Anche lui si sedette. Erano stati accostati due tavolini rotondi.

Leonore gli indicò un allampanato ragazzo asiatico: — Ti presento Makoto. Lei invece è Halina — una brunetta — e lei è Phyllis — una bionda di altezza considerevole.

— Ciao a tutti — disse Don — e grazie per l’accoglienza. — Un secondo dopo arrivò Gabby, che era ancora di servizio. Dopo che la cameriera ebbe elencato le specialità della casa, Don ordinò una Old Sully’s Light, l’unica birra ipocalorica disponibile.

Leonore si buttò a capofitto nel tema principale della conversazione: un loro amico che aveva litigato con la ragazza. Don ne approfittò per studiare la personalità dei componenti del gruppo. Halina non spiccicava verbo, ma aveva dei lineamenti mobilissimi che reagivano in modo eccessivo a ogni frase che sentiva: sopracciglia che balzavano su, mascella che cascava giù, sorriso da qui a lì, fronte corrugata. Un corso accelerato per aspiranti attori. Phyllis aveva un umorismo becero e usava di continuo l’espressione: “del cazzo”. Makoto sembrava scocciato dalla presenza di Don; forse aveva pregustato una serata come unico maschio in mezzo a tre belle ragazze.

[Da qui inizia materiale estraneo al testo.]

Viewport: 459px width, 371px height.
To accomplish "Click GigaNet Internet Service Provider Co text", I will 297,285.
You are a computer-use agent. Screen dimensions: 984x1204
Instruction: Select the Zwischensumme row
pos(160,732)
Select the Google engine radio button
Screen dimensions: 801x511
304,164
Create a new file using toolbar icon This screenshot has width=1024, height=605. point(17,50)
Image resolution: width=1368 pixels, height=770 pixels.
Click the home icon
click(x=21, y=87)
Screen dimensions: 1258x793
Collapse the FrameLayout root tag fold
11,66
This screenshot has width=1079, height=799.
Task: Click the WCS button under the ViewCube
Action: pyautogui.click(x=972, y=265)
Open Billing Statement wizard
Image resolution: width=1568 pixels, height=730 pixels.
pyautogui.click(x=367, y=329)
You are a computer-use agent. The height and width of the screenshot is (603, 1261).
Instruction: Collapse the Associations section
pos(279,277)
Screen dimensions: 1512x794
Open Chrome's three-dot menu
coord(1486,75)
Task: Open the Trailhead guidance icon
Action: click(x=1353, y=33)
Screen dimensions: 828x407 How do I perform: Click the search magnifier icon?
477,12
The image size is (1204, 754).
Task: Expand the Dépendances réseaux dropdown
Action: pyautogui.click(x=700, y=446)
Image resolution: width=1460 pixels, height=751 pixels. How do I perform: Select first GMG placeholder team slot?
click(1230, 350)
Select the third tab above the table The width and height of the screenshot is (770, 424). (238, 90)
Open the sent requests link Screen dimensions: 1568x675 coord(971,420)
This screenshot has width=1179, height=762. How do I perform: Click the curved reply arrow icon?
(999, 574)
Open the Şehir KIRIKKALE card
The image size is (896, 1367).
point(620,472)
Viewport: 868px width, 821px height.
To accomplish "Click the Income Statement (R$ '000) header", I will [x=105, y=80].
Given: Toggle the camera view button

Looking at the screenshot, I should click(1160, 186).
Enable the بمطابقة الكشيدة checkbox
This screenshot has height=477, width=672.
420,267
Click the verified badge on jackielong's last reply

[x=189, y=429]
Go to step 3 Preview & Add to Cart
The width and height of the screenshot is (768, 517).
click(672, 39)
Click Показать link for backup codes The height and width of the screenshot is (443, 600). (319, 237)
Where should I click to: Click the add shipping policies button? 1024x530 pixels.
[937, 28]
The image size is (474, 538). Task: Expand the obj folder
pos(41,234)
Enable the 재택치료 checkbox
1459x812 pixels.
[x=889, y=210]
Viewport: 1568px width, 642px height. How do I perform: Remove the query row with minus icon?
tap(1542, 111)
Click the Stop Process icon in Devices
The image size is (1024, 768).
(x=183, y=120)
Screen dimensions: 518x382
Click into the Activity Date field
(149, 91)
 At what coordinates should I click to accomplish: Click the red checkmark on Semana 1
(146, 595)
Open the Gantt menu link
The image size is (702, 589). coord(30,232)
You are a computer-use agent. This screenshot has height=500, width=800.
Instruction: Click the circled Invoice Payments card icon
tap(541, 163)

Quanto a lui, per gran parte del tempo si limitò ad ascoltare, ridendo alle poche battute che capiva e tracannando birra. Voglia di intervenire nel dibattito, scarsa: erano tutte questioni terra-terra, gonfiando all’infinito le più banali crisi adolescenziali. I tre compari di Leonore non avevano la più pallida idea di che cosa fosse la vita “vera”, tra educazione dei figli e dinamiche del lavoro. Leonore invece di cose interessanti da dire ne aveva, ed era l’unica che Don ascoltasse con attenzione; per il resto, orecchiava la conversazione della coppia di mezza età al tavolo accanto. Riguardava il partito conservatore, che alle prossime elezioni avrebbe stracciato i liberal, perché...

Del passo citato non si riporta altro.